Does anyone understand the paragraph below?
The paragraph comes from Cross-valiation explanation at wikipedia.
"It can be shown under mild assumptions that the expected value of the MSE for the training set is (n − p − 1)/(n + p + 1) < 1 times the expected value of the MSE for the validation set (the expected value is taken over the distribution of training sets)."
Thanks in advance.
When you fit a model on a training set, a simple measure of model fit is MSE, which is basically the average squared distance between the observed y values and the predicted y values from your model. It turns out that MSE is an optimistic measure of the predictive accuracy of your model if you were apply the model to a brand new dataset on which the model was not trained. The general purpose of cross-validation is to try to estimate the accuracy of your model when applied to a new dataset.
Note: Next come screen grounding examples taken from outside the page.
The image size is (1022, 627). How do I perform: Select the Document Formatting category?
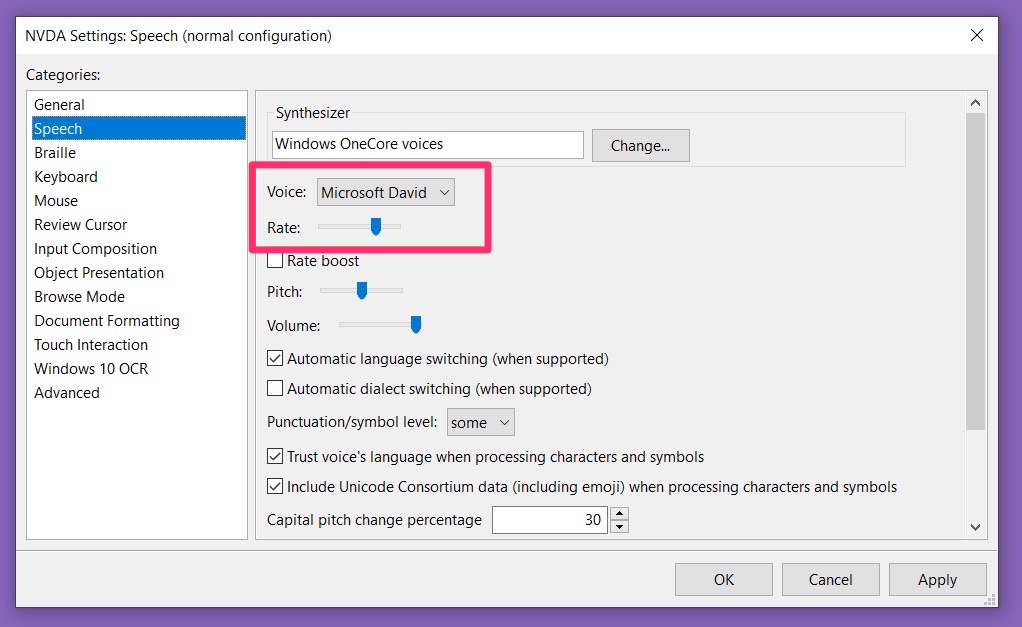[x=107, y=321]
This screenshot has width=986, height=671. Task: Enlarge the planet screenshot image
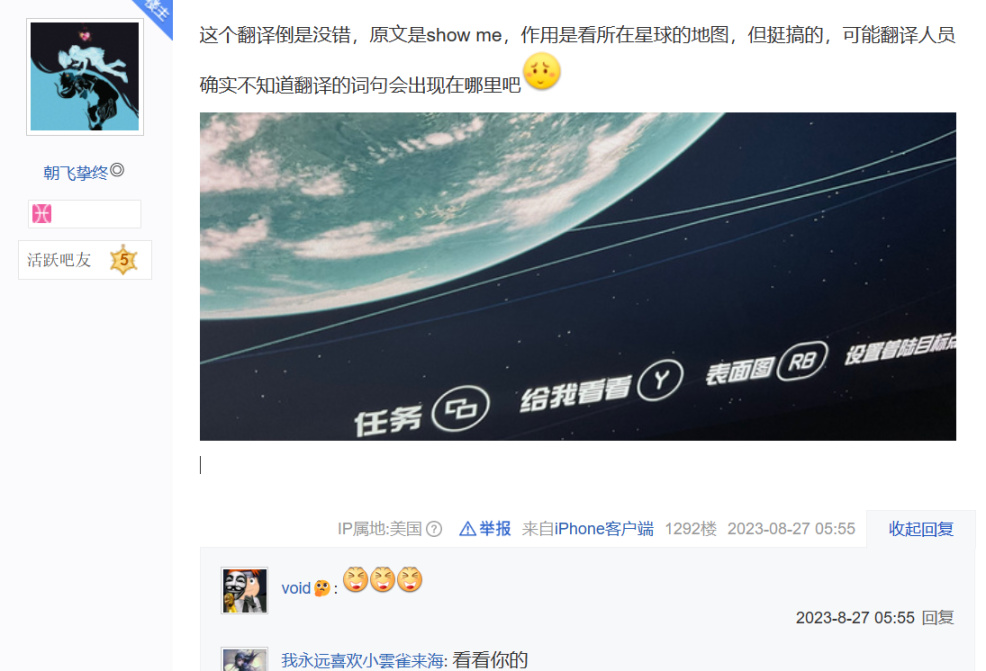[577, 276]

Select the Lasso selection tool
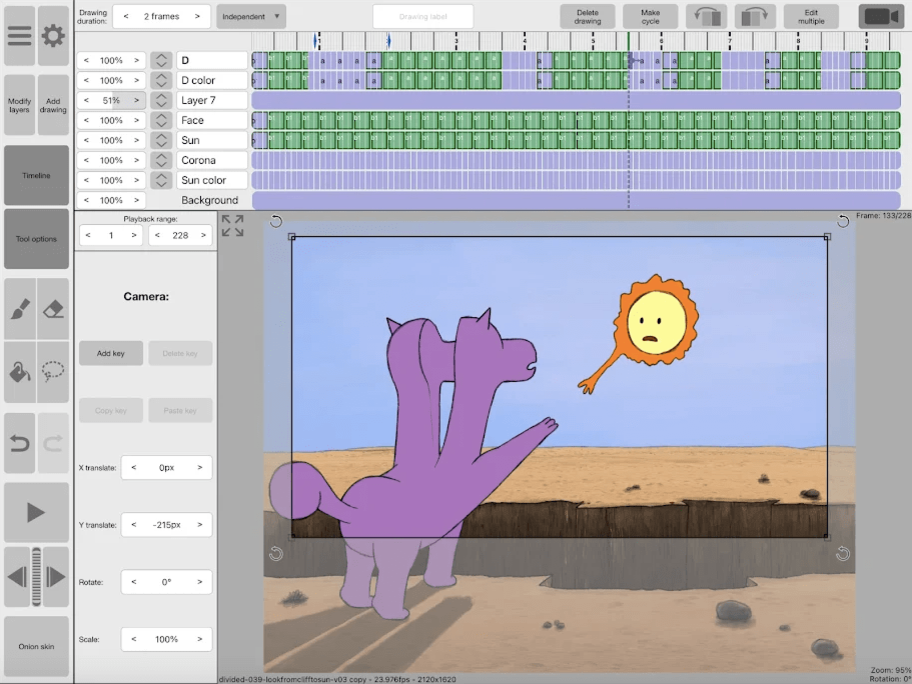(53, 372)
However, in the case of linear regression, it turns out that the amount by which the MSE from the training dataset underestimates the predictive accuracy on a new data set can be estimated to be
$\dfrac{n-p-1}{n+p+1}$ where n is the number of observations in the training dataset and p is the number of parameters estimated. Thus it is estimated in linear regression that
$ MSE_{validation}=\dfrac{n+p+1}{n-p-1} MSE_{train}$.
Therefore, there is no need to use cross validation in a linear regression to estimate how the model would perform on a validation dataset.